I am so behind, and keep missing out on these ones, so yes, my blog challenge is pretty much ending up in the toilet.
There was one on day 4 that went along the lines of: Is there something in your life that you absolutely can’t live without? What is it and why can’t you imagine life without it?
Let’s assume that I am not permitted to list any of these, which would make life barely worth living if they did not exist:
- My children
- My friends
- Nutella Chocolate Spread
- Lays chips
- The feeling of emerging yourself in a hot bath that smells like Orange Blossoms at the end of a day when you feel chilled to your bones
- Toothpaste, toothbrush and ablution facilities
- Beautiful pens to write with
- Good restaurants
- Good sushi
- Laughing until you snort
- Dexter, Parker, and Jackson
- My laptop
- My leather boots from Poetry
- Falling asleep on the couch whilst watching a movie
- Oxygen, the o-zone layer, the earth’s magnetic force, the sun —- and all the other bits and bobs that keep us stuck to the earth’s surface and wake up to survive another day.
The list is somewhat endless of what I would choose not to live without, and items that are quite dear to my heart. I could keep this list going until we both got very bored, if you are not there already.
To relook at the question – Is there something in your life that you absolutely can’t live without?
I gave it some real thought, not just about “can’t live” but “can’t survive” without ……
I can’t live without humour. Without my humour often times than not.
I do not think I would NOT have survived my life, or myself without having my sense of humour.
This year has been a total shit festival, on many levels, and even when I was sitting in the corner crying, I still have managed to make myself laugh with the ridiculous way my mind often filters and orders information.
Even at my lowest, my internal funny voice has made me smile, a bit.
My humour is often the vehicle that gets me out of bed, and functioning. My humour and self deprecating style has been my best tool, and my fondest companion against what could have been and still may be the rapid and quick demise into madness.
Or more extreme levels of madness, than I am already dealing with.

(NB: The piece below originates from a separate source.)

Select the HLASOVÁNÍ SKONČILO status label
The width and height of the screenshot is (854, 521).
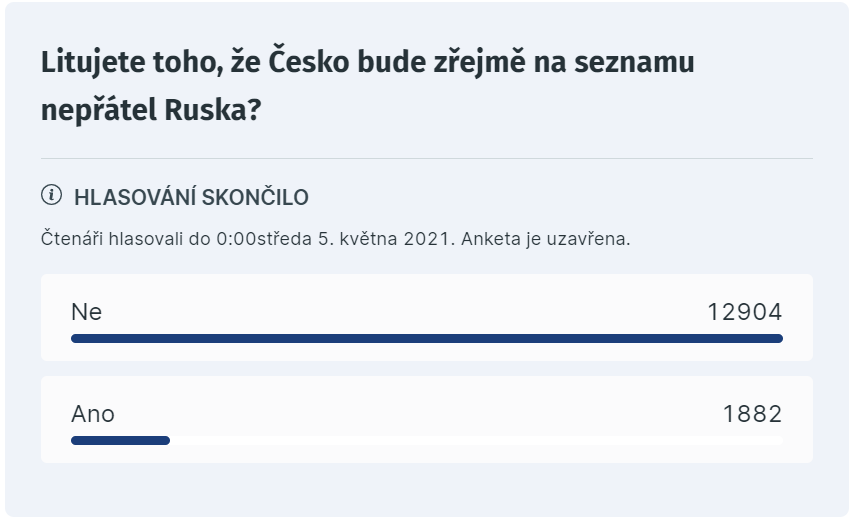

I need my humour to look at things differently.
I need my humour to be able to absorb something that my brain is often times screaming against.
I need my humour to get me through my day.
I am not of the society that believes “a day without a laugh is a day lost” but I need my humour to help me cope.
I am sitting looking at a very serious letter that I need to attend to. I have already read through it, and I knew that it was coming.
I know what it says, I know what I need to do, I am not sure if I can do it — or whether this letters fore spells a rather unfortunate change of circumstances that I will need to deal with very soon.
It is not a happy letter.
It does not make me feel warm and fuzzy, but my humour and my rather wry way of looking at situations, does help me to carry on and get this day done without offing myself by means of a papercut. Granted it would need to be a very deep papercut.